Ebook: Film and the American Moral Vision of Nature: Theodore Roosevelt to Walt Disney
Author: Ronald B. Tobias
- Tags: Performing Arts, Dance, Individual Directors, Magic & Illusion, Reference, Theater, Arts & Photography, History, Photography & Video, Arts & Photography, History & Criticism, Movies, Humor & Entertainment, Historical Study & Educational Resources, Archaeology, Essays, Historical Geography, Historical Maps, Historiography, Reference, Study & Teaching, History, Nature & Ecology, Animal Rights, Animals, Birdwatching, Conservation, Ecosystems, Endangered Species, Environment, Fauna, Field Guides, Forests & Rainforests, Lakes & Pond
- Year: 2011
- Publisher: Michigan State University Press
- Edition: First Edition
- Language: English
- pdf
With his square, bulldoggish stature, signature rimless glasses, and inimitable smilepart grimace, part snarlTheodore Roosevelt was an unforgettable figure, imprinted on the American memory through photographs, the chiseled face of Mount Rushmore, and, especially, film. At once a hunter, explorer, naturalist, woodsman, and rancher, Roosevelt was the quintessential frontiersman, a man who believed that only nature could truly test and prove the worth of man.
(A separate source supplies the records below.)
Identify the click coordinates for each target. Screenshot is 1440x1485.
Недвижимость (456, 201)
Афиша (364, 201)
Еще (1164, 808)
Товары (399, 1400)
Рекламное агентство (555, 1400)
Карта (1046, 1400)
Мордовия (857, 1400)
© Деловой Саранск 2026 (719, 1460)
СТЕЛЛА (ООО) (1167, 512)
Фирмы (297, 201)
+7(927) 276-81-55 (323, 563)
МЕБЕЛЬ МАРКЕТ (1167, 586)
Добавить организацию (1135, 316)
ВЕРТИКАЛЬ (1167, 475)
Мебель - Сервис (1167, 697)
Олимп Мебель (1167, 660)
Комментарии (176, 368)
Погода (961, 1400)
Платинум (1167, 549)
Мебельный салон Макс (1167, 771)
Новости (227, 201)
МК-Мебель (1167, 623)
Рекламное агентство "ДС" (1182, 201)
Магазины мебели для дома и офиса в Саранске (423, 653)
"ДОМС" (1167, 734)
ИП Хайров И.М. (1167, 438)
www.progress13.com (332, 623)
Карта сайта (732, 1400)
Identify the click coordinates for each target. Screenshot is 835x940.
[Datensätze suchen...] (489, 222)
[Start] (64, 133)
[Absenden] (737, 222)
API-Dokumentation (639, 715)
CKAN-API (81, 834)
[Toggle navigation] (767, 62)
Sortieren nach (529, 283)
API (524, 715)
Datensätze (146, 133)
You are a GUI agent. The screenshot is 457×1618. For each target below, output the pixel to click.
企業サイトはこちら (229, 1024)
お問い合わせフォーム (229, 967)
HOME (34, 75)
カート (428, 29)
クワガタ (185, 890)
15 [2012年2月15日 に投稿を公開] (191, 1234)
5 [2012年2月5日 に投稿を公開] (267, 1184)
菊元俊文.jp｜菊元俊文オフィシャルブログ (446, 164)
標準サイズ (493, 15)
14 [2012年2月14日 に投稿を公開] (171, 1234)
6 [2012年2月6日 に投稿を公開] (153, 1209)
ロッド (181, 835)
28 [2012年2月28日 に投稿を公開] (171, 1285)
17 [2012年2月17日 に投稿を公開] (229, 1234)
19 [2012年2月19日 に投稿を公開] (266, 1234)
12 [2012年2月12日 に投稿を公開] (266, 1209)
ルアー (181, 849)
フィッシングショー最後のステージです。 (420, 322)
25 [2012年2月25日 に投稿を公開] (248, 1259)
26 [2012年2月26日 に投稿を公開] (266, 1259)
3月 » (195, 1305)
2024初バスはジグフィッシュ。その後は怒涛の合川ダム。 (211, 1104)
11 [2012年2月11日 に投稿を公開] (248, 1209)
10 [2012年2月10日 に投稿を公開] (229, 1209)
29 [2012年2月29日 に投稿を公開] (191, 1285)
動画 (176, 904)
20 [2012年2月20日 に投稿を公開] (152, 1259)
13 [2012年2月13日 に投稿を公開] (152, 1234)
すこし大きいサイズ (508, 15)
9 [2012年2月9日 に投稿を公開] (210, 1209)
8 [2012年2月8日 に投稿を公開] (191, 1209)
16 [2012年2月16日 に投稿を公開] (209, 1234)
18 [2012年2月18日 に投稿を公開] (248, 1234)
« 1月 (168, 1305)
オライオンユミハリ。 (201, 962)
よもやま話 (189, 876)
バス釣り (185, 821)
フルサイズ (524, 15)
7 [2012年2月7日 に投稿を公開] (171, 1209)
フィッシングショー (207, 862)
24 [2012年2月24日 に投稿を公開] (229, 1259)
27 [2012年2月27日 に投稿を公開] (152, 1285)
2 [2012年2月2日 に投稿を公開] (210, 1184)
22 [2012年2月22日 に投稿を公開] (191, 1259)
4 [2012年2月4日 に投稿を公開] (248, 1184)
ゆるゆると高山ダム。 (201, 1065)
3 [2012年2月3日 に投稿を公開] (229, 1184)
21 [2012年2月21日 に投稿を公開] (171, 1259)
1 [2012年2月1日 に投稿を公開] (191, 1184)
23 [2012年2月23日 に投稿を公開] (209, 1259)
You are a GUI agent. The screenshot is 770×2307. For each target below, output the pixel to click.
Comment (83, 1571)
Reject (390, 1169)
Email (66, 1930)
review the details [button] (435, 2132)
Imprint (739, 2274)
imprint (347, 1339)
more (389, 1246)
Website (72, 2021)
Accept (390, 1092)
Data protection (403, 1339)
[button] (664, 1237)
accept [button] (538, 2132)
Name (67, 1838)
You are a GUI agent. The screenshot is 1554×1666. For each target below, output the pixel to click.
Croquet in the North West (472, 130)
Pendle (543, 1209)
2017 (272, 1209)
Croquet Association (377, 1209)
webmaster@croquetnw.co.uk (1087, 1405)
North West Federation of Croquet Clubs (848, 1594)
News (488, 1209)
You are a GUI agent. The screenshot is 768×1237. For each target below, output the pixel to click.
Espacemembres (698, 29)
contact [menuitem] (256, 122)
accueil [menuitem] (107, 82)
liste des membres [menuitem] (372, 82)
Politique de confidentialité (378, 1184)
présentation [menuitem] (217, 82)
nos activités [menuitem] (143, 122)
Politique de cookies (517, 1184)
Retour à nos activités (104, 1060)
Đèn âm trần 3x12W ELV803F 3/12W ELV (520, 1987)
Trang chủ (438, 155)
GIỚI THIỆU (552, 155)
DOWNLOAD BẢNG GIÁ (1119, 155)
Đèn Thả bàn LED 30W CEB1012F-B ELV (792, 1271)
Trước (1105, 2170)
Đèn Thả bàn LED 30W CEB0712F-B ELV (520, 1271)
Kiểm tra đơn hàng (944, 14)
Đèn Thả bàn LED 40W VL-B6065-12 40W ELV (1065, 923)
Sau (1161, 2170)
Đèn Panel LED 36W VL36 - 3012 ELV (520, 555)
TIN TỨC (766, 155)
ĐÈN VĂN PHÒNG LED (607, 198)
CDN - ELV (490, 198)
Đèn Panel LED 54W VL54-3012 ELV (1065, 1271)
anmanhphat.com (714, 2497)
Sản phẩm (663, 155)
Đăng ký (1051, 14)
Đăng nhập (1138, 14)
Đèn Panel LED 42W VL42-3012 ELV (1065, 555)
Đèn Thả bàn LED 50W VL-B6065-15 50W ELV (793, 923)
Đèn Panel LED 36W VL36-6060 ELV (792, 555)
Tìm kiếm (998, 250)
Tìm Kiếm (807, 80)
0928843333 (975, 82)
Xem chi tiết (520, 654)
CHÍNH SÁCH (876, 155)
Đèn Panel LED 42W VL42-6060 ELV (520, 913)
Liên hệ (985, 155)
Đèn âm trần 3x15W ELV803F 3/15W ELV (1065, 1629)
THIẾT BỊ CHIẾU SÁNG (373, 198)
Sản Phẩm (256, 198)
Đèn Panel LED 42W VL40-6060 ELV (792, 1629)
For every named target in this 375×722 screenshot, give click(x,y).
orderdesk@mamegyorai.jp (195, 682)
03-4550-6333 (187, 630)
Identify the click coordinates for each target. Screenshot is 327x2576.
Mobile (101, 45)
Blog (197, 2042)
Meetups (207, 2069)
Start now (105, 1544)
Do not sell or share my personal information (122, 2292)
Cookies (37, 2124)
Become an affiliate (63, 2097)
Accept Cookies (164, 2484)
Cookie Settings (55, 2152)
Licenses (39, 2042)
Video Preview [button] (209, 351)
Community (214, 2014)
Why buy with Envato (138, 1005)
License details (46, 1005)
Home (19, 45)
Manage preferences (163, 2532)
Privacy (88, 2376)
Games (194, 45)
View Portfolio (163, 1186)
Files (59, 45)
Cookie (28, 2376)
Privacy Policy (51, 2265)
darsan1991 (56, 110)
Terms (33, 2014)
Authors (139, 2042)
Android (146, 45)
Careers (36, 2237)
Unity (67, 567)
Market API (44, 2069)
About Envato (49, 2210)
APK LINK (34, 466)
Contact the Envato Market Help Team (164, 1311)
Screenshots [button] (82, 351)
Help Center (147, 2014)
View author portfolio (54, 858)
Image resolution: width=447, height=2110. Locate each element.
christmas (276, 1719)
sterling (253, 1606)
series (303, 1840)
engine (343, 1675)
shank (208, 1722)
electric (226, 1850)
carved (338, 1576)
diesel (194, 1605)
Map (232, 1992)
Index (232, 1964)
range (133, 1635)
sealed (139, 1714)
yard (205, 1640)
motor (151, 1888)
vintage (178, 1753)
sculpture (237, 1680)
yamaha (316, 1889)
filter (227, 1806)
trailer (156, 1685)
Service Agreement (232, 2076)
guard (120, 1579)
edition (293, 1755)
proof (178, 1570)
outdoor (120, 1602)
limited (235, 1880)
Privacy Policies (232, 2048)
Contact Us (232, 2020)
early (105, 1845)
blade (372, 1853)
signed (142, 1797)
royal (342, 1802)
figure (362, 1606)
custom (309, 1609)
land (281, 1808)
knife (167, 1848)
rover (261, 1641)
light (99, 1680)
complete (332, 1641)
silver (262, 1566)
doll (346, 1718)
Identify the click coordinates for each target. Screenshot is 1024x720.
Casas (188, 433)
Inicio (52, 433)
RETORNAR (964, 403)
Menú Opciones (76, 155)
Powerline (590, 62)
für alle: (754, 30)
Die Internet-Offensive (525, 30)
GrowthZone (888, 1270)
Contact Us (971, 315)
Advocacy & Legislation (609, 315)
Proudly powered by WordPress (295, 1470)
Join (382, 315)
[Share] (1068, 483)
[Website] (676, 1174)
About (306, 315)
A documentary he made about his 1909 African safari embodied aggressive ideas of masculinity, power, racial superiority, and the connection between nature and manifest destiny. These ideas have since been reinforced by othersJesse Buff alo” Jones, Paul Rainey, Martin and Osa Johnson, and Walt Disney. Using Roosevelt as a starting point, filmmaker and scholar Ronald Tobias traces the evolution of American attitudes toward nature, attitudes that remain, to this day, remarkably conflicted, complex, and instilled with dreams of empire.